Korea really has gotten its slice-of-life dramas down pat. The short series offers no scintillating office tabloid and no makjang madness takeovers for its viewers. Instead, it focuses on the day-to-day struggles of office workers just trying to make it through the day with their minds and morals intact.


Which is not to say that the issues in the show are shallow and unimportant. In fact, there are rather difficult workplace questions that need to be answered in the Korean work setting: the descrimination against women, the hoesik (office dinners and drinking) culture, and the double-edged sword of social media to name a few. But the show does not try to preach answers nor does it pass shallow judgment. It merely lays its cards on the table and asks its characters to deal with them in way that makes them most human and therefore, relatable.

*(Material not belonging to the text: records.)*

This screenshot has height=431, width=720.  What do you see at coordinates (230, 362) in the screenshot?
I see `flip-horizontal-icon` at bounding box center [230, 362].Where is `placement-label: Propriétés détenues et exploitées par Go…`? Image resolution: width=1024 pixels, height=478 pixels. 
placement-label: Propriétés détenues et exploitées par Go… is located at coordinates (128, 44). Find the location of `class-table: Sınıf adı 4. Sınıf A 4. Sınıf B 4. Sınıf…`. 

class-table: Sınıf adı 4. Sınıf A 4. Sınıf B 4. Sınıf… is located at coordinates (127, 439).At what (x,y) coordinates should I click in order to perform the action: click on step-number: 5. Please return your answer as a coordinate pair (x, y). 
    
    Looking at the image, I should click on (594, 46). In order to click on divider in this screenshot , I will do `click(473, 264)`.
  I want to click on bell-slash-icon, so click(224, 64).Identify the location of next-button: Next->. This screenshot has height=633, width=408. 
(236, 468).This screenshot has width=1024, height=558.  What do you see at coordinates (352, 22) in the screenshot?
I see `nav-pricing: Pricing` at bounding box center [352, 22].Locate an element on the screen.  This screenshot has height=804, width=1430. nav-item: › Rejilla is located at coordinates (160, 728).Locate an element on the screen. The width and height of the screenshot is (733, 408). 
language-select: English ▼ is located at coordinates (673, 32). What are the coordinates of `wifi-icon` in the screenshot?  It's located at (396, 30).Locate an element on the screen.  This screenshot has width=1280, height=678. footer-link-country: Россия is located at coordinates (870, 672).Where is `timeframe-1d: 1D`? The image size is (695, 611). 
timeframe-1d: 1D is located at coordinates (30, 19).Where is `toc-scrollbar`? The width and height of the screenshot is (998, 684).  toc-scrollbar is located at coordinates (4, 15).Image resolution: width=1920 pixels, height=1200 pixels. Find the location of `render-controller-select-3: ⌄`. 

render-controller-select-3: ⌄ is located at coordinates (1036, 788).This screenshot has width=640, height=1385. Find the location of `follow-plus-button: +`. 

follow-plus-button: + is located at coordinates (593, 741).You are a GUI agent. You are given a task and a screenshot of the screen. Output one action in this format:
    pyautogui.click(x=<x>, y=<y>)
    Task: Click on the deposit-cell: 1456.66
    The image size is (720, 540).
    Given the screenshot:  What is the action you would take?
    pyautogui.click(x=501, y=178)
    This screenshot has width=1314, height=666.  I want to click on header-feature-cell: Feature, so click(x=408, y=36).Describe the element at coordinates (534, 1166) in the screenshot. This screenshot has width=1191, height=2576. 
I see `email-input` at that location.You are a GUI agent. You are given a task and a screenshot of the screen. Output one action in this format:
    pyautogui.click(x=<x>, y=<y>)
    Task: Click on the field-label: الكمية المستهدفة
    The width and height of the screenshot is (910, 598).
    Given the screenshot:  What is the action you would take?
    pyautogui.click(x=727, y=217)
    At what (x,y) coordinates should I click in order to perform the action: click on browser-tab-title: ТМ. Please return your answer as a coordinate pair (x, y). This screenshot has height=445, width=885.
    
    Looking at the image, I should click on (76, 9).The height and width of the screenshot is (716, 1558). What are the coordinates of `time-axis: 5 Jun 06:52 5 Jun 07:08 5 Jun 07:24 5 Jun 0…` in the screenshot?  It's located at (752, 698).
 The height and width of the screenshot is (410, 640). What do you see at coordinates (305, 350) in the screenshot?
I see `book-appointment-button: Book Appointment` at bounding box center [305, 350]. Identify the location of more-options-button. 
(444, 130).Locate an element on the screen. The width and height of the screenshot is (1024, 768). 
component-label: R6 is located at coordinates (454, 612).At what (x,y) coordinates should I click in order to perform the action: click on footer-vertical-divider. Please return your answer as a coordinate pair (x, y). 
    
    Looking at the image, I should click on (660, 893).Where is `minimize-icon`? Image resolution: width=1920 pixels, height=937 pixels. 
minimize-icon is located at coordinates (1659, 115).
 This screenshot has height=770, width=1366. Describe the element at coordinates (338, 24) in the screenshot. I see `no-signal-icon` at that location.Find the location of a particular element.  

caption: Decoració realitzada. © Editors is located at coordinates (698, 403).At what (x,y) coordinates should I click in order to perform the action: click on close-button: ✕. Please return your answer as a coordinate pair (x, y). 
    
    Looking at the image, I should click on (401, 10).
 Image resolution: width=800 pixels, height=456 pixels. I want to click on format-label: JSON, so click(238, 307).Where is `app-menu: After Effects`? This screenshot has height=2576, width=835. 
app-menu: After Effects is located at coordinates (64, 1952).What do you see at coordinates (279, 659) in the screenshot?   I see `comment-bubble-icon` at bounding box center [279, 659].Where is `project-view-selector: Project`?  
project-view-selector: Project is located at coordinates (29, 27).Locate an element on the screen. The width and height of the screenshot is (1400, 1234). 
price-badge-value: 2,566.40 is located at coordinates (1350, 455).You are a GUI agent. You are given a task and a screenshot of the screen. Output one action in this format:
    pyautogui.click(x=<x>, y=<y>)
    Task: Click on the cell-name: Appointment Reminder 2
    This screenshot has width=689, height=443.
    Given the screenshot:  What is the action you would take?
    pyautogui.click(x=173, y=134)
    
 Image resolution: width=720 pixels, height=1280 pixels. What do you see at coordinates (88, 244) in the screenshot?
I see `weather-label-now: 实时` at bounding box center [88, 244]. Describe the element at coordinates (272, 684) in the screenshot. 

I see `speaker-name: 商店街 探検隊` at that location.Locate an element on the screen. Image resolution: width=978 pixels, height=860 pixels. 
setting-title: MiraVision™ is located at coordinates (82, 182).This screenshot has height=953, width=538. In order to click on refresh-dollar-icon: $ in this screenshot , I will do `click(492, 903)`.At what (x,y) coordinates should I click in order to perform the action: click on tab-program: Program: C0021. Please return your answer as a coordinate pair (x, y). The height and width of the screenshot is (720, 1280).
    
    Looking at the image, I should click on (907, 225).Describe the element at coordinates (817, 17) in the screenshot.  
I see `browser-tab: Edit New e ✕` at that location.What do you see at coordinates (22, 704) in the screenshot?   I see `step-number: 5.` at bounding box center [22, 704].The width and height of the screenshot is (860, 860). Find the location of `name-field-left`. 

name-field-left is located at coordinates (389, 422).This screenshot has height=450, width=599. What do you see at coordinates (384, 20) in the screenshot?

Unobtrusive and reflective, the show offers mundane scenes that are often written more sensationally in other dramas. How does one deal with the fallout of an unrequited love confession to a longtime friend? How does one relate to a workplace idol who becomes a boss? How does one ask a colleague out on a date?


The strength of Race is that it doesn’t speed itself at all. While the tense scenes about the public relations work are interesting, they’re never more interesting than the characters themselves who make us root for them, even the most unsavory ones. It’s a good worthwhile watch for anyone looking for some hope and affirmation in the ordinary world.

Stream if you want a feel-good workplace drama.

Skip if you want a high-stakes plot with plenty of twists and turns.